THE REQUEST: Repeat the rows from the line with "Where should I click to: Click the UHost" to the line with "Action: point(22,22)", replacing "list icon" with "menu icon" and leaving everything else unchanged.

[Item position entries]
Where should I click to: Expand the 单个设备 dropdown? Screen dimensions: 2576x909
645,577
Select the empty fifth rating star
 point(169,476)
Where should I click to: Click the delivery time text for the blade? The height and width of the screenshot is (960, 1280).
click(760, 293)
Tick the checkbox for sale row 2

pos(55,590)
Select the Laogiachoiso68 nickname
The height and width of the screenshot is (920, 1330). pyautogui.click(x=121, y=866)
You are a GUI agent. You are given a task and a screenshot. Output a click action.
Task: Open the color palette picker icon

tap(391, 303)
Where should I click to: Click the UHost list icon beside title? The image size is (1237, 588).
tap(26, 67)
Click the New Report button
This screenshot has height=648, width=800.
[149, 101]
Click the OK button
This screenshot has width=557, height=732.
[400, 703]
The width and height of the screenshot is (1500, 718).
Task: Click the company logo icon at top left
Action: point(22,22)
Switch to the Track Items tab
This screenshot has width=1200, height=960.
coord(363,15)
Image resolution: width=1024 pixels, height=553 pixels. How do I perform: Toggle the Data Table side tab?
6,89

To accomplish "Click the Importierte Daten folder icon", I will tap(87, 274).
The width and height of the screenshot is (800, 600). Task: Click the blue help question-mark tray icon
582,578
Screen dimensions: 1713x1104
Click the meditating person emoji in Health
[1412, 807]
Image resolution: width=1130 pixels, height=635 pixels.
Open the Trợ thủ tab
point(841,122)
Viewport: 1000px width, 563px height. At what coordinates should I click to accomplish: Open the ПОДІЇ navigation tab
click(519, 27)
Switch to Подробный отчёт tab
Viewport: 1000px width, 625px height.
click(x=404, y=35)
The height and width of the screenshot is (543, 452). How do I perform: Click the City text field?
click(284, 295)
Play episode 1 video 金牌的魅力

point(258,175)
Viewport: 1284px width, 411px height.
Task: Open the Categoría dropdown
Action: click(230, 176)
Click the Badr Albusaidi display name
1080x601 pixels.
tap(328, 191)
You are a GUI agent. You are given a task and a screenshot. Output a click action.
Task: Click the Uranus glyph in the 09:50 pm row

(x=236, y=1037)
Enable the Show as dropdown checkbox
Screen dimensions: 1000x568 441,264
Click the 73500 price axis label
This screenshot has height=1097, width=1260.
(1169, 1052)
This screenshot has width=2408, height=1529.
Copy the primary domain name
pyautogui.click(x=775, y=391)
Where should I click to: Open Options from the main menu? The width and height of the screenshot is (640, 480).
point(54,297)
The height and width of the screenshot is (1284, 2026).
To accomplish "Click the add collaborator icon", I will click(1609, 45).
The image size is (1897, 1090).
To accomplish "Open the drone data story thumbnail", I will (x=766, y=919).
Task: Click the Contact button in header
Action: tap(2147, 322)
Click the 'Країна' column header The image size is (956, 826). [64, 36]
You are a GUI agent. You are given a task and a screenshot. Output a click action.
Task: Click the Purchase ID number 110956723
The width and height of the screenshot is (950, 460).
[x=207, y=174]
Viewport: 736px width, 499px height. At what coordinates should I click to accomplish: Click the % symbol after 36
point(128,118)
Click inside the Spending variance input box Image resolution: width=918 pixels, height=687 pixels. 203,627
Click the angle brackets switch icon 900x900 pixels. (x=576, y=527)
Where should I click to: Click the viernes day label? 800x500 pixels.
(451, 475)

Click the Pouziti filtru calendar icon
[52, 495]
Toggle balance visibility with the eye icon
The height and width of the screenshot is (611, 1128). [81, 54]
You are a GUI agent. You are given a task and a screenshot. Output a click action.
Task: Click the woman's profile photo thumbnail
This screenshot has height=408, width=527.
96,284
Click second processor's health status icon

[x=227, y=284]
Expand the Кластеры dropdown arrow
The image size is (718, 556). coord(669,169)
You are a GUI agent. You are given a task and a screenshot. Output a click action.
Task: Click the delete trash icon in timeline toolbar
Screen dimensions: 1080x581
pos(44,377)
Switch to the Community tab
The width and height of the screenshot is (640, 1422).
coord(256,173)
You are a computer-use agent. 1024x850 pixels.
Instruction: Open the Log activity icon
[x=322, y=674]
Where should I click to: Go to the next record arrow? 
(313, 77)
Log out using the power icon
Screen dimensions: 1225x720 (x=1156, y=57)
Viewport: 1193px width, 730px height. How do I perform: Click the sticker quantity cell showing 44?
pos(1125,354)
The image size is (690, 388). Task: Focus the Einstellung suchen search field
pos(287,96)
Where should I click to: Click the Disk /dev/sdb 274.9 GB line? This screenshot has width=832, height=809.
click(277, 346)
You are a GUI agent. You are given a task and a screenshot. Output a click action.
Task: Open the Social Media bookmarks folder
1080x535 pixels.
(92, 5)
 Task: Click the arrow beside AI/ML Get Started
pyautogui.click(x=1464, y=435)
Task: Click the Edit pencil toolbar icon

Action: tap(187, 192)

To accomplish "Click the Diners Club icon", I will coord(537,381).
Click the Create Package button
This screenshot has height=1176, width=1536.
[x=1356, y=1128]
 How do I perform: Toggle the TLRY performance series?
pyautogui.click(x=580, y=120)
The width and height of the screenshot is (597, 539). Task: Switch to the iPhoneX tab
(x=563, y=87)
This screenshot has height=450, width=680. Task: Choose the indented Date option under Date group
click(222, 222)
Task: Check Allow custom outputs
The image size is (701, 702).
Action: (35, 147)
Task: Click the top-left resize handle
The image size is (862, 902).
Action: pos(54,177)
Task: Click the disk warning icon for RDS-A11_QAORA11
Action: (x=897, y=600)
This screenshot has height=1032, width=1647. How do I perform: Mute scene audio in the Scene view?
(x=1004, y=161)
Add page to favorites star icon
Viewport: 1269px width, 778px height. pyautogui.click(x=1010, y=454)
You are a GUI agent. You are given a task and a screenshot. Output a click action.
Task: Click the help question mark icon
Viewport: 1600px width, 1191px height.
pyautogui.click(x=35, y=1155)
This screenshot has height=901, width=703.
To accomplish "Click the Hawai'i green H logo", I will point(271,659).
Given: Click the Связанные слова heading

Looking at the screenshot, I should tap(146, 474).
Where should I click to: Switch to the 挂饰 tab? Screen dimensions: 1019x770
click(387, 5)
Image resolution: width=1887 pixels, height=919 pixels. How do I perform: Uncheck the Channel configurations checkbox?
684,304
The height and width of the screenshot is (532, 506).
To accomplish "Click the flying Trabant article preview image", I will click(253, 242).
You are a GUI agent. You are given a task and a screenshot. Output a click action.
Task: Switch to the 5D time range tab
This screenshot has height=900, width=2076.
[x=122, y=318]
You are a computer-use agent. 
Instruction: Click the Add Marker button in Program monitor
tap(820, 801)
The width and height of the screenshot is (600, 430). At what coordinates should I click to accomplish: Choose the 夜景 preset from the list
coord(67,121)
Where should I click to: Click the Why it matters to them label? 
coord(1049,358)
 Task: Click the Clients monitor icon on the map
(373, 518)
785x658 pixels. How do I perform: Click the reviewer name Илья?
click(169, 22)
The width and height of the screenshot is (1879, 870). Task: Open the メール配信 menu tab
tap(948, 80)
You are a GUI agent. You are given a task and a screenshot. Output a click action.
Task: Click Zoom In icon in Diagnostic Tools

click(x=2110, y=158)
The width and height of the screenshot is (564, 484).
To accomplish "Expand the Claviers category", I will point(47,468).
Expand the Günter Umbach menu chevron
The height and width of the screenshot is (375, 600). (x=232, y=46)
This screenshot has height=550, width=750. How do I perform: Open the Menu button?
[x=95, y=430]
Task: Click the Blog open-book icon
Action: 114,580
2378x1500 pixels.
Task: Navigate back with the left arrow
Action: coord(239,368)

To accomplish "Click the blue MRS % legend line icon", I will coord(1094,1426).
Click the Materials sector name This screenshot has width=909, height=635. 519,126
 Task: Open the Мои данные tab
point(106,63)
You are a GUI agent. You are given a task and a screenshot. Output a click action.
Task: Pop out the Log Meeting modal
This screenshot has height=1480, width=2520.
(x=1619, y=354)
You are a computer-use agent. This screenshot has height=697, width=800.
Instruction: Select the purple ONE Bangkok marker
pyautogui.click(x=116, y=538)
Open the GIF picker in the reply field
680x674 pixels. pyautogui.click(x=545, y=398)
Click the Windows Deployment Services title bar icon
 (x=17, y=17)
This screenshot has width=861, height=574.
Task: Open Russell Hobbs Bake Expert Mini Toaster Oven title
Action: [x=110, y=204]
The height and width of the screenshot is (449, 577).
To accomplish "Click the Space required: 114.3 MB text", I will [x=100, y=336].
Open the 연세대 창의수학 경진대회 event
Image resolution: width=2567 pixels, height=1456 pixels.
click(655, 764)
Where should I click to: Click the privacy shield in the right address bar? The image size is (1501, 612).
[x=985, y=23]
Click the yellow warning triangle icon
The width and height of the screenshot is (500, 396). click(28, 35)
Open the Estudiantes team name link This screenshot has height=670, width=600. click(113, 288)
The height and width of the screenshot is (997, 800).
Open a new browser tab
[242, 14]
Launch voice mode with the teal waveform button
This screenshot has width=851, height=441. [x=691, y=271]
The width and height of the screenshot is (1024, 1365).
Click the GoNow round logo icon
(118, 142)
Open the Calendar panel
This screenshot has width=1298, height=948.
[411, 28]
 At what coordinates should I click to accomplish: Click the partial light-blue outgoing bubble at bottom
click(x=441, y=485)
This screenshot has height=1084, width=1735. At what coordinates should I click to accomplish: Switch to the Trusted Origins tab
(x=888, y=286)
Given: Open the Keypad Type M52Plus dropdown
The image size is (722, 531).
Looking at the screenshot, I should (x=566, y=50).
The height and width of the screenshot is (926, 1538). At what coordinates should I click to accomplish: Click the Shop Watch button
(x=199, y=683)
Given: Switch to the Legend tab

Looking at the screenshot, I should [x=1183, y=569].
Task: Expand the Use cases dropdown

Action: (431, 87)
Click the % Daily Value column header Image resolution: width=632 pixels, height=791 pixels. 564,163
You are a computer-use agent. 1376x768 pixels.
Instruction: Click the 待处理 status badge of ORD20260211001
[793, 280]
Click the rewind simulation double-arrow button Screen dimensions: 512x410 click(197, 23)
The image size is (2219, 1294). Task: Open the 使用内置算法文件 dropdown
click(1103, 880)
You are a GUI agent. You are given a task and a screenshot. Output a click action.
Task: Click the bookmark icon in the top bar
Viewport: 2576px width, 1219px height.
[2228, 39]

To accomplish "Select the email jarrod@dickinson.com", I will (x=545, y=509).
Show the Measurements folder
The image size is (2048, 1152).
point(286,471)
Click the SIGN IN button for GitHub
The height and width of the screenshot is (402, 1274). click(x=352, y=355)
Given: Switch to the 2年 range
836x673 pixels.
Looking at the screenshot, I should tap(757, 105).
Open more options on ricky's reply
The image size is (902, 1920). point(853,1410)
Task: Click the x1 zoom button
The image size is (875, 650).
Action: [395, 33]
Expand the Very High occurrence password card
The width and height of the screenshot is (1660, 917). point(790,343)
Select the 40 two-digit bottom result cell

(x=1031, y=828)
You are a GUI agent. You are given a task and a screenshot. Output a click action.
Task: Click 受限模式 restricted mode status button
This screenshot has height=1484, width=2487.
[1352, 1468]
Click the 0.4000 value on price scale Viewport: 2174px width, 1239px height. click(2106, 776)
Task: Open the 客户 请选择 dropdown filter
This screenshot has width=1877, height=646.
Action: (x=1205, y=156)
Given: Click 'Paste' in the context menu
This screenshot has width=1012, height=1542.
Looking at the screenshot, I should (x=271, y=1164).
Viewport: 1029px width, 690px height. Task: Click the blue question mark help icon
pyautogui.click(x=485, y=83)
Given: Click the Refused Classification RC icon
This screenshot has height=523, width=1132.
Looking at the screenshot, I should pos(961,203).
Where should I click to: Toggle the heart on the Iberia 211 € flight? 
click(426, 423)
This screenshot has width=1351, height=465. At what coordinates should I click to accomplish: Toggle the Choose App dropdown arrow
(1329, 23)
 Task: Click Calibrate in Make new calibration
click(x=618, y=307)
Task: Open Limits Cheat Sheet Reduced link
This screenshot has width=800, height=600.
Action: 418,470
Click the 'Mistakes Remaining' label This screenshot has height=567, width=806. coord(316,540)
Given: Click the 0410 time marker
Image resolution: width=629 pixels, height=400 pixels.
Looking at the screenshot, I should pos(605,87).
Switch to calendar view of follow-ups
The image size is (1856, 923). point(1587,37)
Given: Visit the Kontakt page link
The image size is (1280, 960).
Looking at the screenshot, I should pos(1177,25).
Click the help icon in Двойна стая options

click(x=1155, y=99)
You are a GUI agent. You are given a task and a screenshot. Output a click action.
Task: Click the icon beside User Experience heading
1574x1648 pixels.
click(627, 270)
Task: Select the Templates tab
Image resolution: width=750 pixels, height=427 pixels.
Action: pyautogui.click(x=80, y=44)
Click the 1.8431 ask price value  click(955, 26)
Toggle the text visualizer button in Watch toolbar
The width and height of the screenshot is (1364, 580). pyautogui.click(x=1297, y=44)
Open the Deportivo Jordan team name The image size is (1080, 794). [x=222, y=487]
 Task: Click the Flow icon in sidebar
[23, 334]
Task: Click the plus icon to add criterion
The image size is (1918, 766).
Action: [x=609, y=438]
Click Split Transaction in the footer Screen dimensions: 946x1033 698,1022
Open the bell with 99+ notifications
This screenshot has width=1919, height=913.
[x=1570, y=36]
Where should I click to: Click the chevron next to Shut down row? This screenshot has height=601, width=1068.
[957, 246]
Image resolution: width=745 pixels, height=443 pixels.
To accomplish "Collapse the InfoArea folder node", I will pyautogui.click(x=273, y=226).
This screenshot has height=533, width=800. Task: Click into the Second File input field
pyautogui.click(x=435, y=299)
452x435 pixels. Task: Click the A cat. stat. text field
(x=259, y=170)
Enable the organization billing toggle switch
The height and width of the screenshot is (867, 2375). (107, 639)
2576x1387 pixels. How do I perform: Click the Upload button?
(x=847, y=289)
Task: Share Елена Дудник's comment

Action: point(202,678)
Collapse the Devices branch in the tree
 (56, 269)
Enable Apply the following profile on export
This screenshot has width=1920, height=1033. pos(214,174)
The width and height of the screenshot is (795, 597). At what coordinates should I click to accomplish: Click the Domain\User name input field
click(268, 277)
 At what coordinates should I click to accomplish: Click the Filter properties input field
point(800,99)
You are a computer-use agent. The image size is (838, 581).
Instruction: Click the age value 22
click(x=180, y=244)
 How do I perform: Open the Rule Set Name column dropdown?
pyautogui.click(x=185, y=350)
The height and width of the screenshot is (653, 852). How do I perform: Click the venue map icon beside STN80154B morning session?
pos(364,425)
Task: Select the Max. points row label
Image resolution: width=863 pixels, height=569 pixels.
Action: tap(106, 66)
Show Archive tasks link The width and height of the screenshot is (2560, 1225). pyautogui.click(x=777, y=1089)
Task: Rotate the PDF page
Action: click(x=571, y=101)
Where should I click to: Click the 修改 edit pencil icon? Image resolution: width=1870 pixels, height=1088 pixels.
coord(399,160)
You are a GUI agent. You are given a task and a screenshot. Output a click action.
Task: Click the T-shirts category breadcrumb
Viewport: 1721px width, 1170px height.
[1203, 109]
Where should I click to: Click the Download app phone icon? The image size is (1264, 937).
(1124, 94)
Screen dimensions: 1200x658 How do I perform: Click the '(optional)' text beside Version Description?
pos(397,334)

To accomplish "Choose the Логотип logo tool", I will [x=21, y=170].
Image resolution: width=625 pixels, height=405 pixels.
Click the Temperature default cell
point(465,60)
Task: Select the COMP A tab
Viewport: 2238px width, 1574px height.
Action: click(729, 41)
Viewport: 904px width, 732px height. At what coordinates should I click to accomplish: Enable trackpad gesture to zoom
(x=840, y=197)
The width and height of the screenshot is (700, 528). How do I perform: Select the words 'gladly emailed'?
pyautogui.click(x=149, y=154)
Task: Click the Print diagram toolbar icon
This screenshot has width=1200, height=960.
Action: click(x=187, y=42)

FINISHED TASK:
Where should I click to: Click the UHost menu icon beside title? The image size is (1237, 588).
tap(26, 67)
Click the New Report button
This screenshot has height=648, width=800.
[149, 101]
Click the OK button
This screenshot has width=557, height=732.
[400, 703]
The width and height of the screenshot is (1500, 718).
Task: Click the company logo icon at top left
Action: point(22,22)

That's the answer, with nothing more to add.